Erstellt am 14. Dezember 2015, 08:34

von Daniela Rittmannsberger

Musical in Seitenstetten: "Was würde Jesus tun?". Jugendhaus Schacherhof bringt "Jesus Christ Superstar" in der Jetztzeit auf die Bühne: Im Mittelpunkt stehen die Flüchtlingskrise und übermäßiger Konsum.

Das Inhaltsteam rund um Hausleiterin Christina Burghofer (3.v.l.) trifft sich regelmäßig, um die Inszenierung des Musicals „Jesus Christ Superstar“ zu besprechen.  |  NOEN, Daniela Rittmannsberger

Die Besetzung der Hauptrollen sei bisher noch bei keiner Produktion ein Thema gewesen, erzählt Christina Burghofer. Heuer wurde dafür allerdings extra ein Casting veranstaltet. Aus gutem Grund, denn im Musical „Jesus Christ Superstar“, das das Schacherhof-Team im März auf die Bühne bringen wird, gibt es gleich elf männliche Hauptrollen. Überhaupt wird die Aufführung in der Mostviertelhalle in Haag dieses Mal ganz anders: „Die bisherigen Chorkonzerte waren ganz eigene Geschichten, wir waren komplett frei. Dieses Mal ist es ein Klassiker, die Story und die Lieder sind vorgegeben.“

Im Kopf herum gespukt hat „Jesus Christ“ den kreativen Köpfen schon längere Zeit, aber es war schwierig, die Rechte zu bekommen.

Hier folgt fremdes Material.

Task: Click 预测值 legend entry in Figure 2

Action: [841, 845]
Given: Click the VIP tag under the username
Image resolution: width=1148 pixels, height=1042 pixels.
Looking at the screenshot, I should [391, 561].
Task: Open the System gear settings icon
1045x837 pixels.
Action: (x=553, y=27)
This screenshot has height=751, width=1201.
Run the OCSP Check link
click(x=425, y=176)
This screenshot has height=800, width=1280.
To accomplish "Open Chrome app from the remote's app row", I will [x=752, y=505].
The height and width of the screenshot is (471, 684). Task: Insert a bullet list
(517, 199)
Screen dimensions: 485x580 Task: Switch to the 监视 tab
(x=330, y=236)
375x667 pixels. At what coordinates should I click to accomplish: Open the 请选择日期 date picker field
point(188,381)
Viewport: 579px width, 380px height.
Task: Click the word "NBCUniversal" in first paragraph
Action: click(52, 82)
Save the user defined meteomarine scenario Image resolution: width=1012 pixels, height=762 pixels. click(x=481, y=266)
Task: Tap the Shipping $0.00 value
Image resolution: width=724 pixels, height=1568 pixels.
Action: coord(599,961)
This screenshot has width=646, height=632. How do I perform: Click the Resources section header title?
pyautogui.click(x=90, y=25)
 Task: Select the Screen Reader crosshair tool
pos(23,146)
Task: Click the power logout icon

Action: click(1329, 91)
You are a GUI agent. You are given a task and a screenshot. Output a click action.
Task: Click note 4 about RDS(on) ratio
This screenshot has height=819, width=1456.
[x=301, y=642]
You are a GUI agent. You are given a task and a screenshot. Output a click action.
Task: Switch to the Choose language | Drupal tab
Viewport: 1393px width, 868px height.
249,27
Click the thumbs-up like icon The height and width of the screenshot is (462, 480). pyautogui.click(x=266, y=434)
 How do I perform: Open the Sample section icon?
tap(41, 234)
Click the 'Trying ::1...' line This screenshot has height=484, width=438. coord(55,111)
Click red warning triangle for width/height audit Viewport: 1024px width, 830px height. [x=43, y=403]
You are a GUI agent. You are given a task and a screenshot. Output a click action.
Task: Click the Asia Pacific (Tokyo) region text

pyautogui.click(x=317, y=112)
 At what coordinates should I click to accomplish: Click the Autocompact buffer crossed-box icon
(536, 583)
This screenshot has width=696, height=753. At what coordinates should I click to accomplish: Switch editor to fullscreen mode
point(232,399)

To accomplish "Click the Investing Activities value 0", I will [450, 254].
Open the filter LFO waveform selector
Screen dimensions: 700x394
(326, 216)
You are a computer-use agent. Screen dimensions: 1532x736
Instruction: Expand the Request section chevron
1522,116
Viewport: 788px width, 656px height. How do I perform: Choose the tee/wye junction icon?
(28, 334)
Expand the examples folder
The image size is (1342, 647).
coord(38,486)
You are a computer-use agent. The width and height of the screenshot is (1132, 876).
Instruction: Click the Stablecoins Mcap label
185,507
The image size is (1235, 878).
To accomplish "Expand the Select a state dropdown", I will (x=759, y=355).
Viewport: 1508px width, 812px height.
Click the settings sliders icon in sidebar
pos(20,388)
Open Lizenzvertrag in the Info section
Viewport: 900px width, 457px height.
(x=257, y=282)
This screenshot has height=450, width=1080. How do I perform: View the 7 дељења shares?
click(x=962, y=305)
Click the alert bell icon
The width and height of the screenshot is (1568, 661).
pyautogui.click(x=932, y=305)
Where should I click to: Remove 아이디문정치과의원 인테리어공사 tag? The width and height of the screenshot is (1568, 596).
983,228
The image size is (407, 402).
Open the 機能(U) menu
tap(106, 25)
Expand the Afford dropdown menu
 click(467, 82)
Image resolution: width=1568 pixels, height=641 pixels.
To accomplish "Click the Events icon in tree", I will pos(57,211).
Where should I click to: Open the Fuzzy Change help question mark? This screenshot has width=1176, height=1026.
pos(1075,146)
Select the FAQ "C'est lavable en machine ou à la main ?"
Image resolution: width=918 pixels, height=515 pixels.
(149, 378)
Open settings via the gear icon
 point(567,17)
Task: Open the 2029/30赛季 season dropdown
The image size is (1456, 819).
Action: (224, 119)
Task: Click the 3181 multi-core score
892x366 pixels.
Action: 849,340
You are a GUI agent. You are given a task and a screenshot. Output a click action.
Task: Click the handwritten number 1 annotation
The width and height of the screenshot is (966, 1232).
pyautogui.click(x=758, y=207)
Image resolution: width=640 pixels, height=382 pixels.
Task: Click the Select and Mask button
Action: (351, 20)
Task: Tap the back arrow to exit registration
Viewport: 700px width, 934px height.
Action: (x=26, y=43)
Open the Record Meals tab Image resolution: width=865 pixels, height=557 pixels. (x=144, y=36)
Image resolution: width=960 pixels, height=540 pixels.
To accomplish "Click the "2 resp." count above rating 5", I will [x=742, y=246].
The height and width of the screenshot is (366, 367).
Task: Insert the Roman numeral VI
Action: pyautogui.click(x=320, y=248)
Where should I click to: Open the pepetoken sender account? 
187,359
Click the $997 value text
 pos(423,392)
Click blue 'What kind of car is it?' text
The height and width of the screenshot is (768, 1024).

Bereits seit Juni trifft sich das Inhaltsteam regelmäßig, um vor allem die Inszenierung des Musicals zu besprechen. Denn da gibt es – im Vergleich zur Musik – jede Menge Spielraum. „Das Musical wird bei uns in der Gegenwart spielen, mit Themen wie der Flüchtlingskrise oder übermäßigem Konsum. Themen, die uns heutzutage beschäftigen – und mit denen sich auch Jugendliche identifizieren können“, sagt Burghofer.

So wird Jesus seine letzten sieben Tage in moderner Kleidung gemeinsam mit Punks in einem Vorort einer Stadt verbringen. Etliche Szenen, wie etwa die Vertreibung der Händler aus dem Tempel, werden neu interpretiert: Der Tempel wird in der Inszenierung des Schacherhofes die Welt darstellen, die durch Themen wie Hunger, Krieg und Umweltverschmutzungen zerstört wird. Dabei werden passende Fotos auf einer Leinwand eingeblendet werden, um die Szene zu unterstützen.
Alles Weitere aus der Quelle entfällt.